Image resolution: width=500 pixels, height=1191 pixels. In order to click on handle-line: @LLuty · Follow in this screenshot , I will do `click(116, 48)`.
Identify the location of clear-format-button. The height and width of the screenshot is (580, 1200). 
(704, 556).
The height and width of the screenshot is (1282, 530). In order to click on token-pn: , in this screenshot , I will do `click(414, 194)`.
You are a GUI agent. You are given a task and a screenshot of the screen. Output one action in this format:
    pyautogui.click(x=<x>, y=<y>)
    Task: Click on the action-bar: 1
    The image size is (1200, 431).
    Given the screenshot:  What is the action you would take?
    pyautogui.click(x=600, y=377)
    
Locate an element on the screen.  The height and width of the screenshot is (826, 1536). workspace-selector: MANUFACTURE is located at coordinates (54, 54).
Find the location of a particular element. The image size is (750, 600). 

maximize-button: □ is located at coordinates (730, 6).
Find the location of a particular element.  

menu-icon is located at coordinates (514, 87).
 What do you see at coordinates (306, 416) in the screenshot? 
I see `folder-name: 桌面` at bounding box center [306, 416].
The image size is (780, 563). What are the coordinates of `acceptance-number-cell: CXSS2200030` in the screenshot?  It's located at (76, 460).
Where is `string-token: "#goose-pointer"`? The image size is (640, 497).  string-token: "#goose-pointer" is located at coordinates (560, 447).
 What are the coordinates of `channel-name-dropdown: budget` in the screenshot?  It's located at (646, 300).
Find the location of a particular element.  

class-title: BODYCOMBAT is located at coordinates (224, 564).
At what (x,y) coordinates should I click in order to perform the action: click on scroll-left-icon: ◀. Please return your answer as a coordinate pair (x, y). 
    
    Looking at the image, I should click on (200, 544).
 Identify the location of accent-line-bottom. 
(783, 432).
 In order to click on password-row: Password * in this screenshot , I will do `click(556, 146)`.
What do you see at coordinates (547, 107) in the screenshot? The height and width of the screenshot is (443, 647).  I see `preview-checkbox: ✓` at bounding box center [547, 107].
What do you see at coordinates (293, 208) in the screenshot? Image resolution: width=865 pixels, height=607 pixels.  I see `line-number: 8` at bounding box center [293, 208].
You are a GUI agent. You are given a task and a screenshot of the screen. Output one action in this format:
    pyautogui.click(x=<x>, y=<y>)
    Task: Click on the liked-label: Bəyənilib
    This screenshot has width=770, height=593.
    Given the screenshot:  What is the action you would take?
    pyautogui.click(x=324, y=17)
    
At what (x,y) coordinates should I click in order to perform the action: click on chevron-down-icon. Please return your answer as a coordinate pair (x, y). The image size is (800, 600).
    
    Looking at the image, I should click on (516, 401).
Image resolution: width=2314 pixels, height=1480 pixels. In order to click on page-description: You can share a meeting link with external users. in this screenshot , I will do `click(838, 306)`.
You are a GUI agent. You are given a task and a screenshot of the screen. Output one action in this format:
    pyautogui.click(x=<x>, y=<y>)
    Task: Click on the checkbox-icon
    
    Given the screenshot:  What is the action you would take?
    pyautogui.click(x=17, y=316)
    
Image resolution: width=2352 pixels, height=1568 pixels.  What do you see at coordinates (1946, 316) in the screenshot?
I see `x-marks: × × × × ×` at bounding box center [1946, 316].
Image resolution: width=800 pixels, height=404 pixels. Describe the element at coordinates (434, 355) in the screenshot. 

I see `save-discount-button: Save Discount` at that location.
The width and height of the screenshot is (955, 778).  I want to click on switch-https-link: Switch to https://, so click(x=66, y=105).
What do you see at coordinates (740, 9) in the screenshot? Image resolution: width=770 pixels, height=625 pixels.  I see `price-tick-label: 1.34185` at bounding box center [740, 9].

□ □ □

What you should do:
Copy out every line of the data above that contains the word "token".

Exercise answer:
The height and width of the screenshot is (1282, 530). In order to click on token-pn: , in this screenshot , I will do `click(414, 194)`.
Where is `string-token: "#goose-pointer"`? The image size is (640, 497).  string-token: "#goose-pointer" is located at coordinates (560, 447).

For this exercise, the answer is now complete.